_Exercise requirements_. What you return should be only the lines starting at the one that contains "Instruction: Expand the" and running to the end of the listing, exactly as written, minus any pictures.

====== Records to use

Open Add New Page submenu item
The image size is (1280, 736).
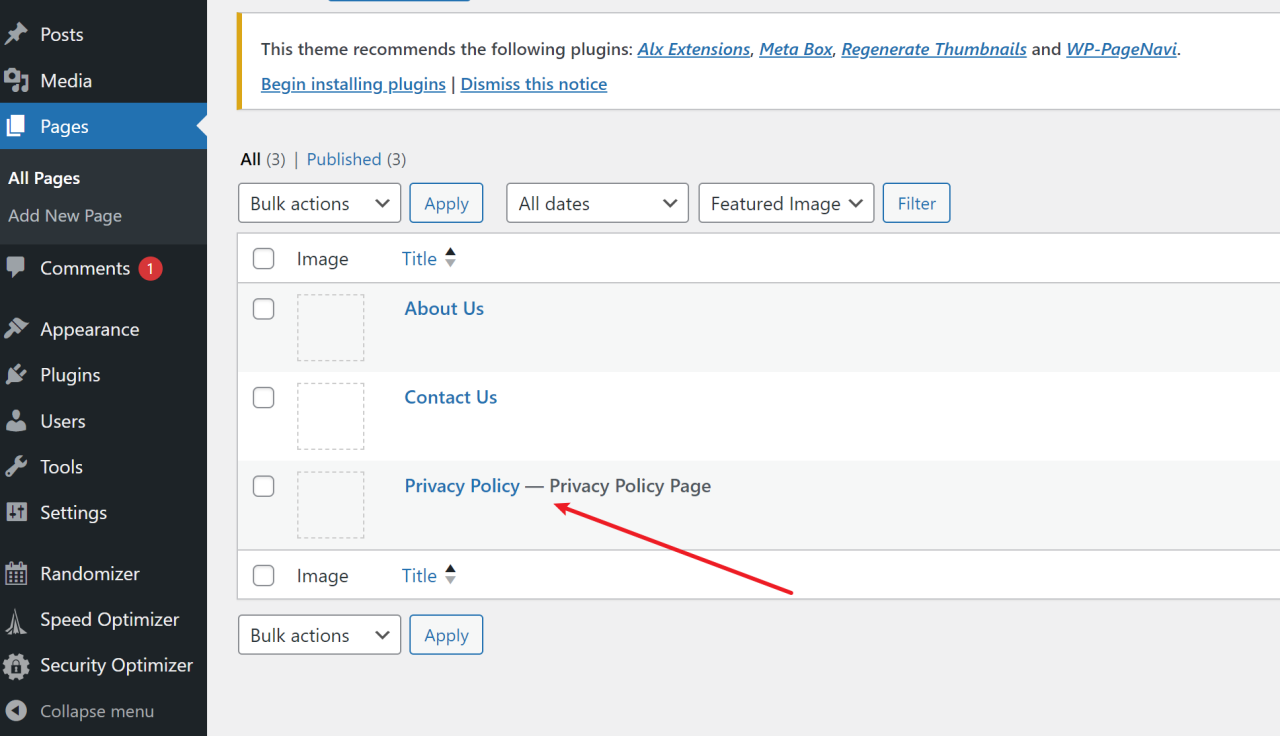(65, 216)
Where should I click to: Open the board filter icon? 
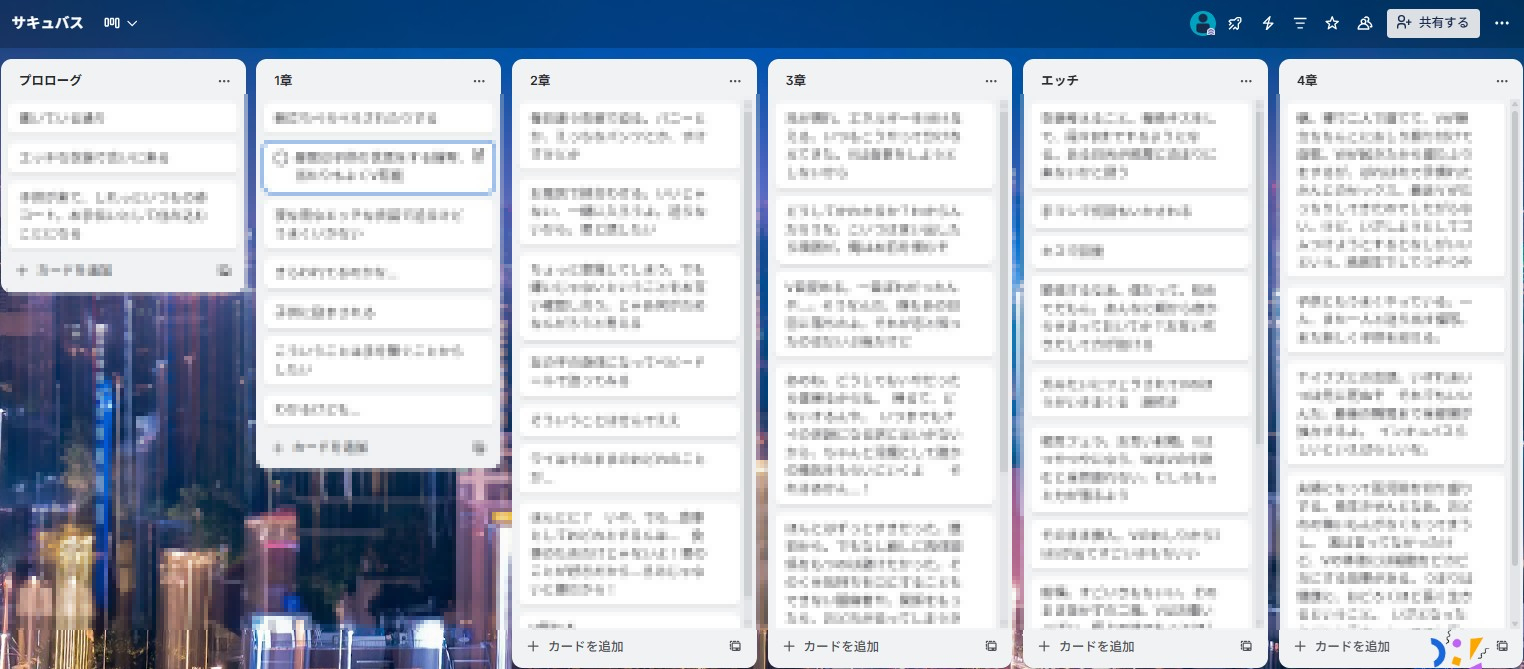tap(1300, 23)
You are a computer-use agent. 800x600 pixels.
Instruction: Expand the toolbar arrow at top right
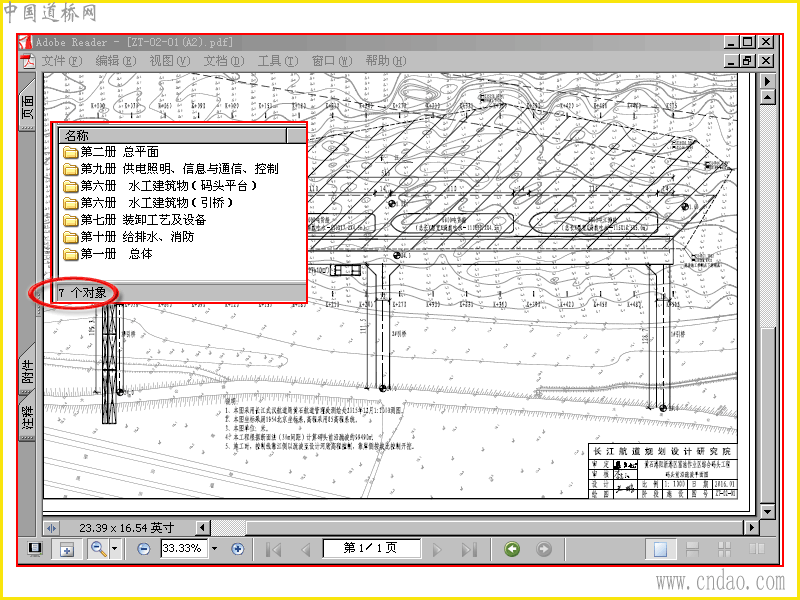767,81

============

_Written reply_.
Instruction: Expand the toolbar arrow at top right
767,81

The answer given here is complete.